A nova edição do Radar da Mineração traz os destaques que movimentaram o setor, incluindo o avanço da tecnologia autônoma da Vale em Carajás, a aprovação no Senado do projeto que estrutura a Política Nacional de Minerais Críticos, as previsões otimistas para ouro e cobre em 2026 feitas por grandes instituições internacionais e as novas análises do Ipea e da ANM sobre o potencial brasileiro em minerais estratégicos.
Vale vai ampliar frota de caminhões autônomos em Carajás
A mineradora Vale vai ampliar a frota de caminhões autônomos na região de Carajás após firmar acordo com a Caterpillar e a Sotreq. Atualmente, são 14 veículos em operação; até 2028, o número deve chegar a cerca de 90 caminhões, incluindo modelos de 400 toneladas que utilizam a tecnologia Cat MineStar Command.
A ampliação aumenta a segurança, reduz riscos e pode gerar ganho de até 15% na produtividade e redução de 7,5% no consumo de combustível. Desde 2019, mais de 260 trabalhadores já foram capacitados para atuar nas operações digitais.

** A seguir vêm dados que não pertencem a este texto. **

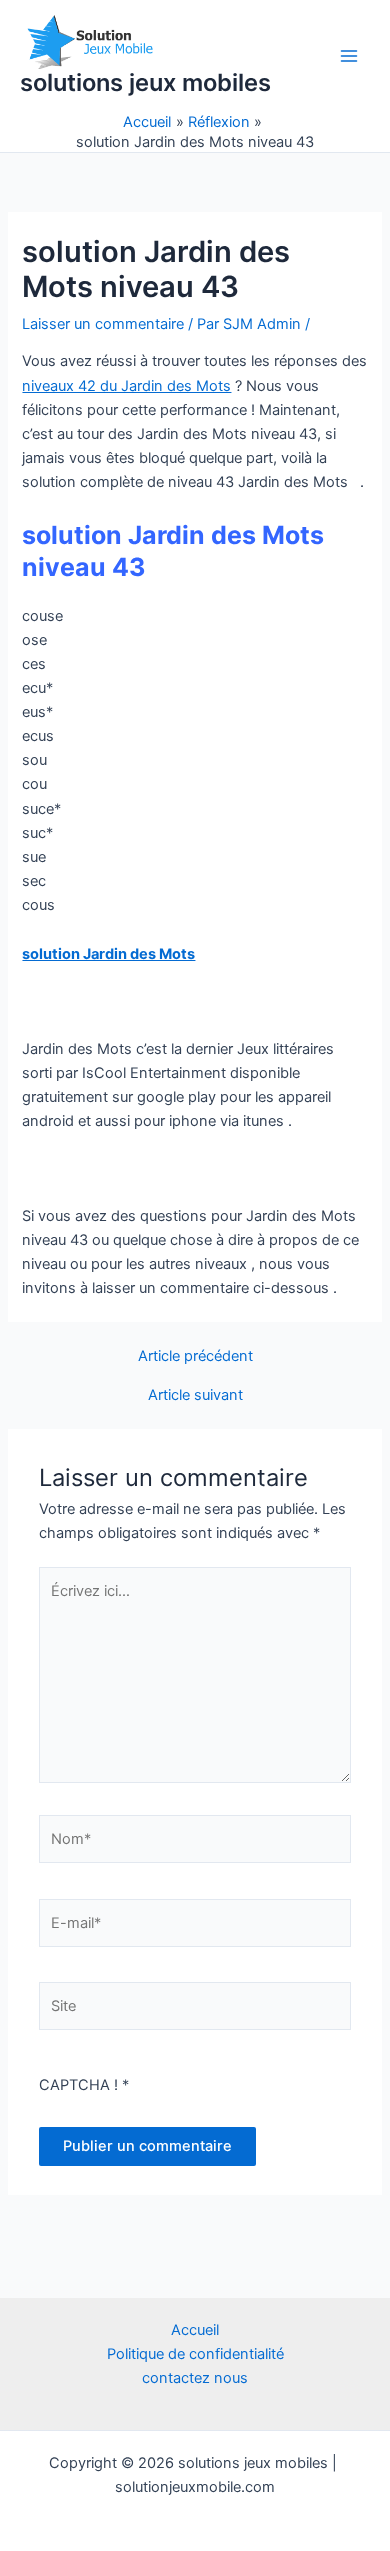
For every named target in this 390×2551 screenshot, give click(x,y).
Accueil (195, 2330)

Comissão aprova texto para criar indústria de minerais críticos no Brasil
A Comissão de Assuntos Econômicos do Senado aprovou o projeto que cria a Política Nacional de Minerais Críticos (PL 4443/2025), regulamentando a extração, o processamento e a comercialização de elementos estratégicos como nióbio e terras raras, essenciais para painéis solares, turbinas eólicas, baterias e chips.
O Brasil, que possui a segunda maior reserva de terras raras do mundo, avança após mais de uma década de debates para estruturar uma indústria voltada à transição energética e à produção de tecnologias avançadas.
O texto determina que 80% das terras-raras extraídas no país sejam processadas internamente e prevê atualizações periódicas da lista de minerais estratégicos pelo governo federal. A proposta também inclui incentivos fiscais, financiamentos específicos, parcerias público-privadas e consórcios de pesquisa.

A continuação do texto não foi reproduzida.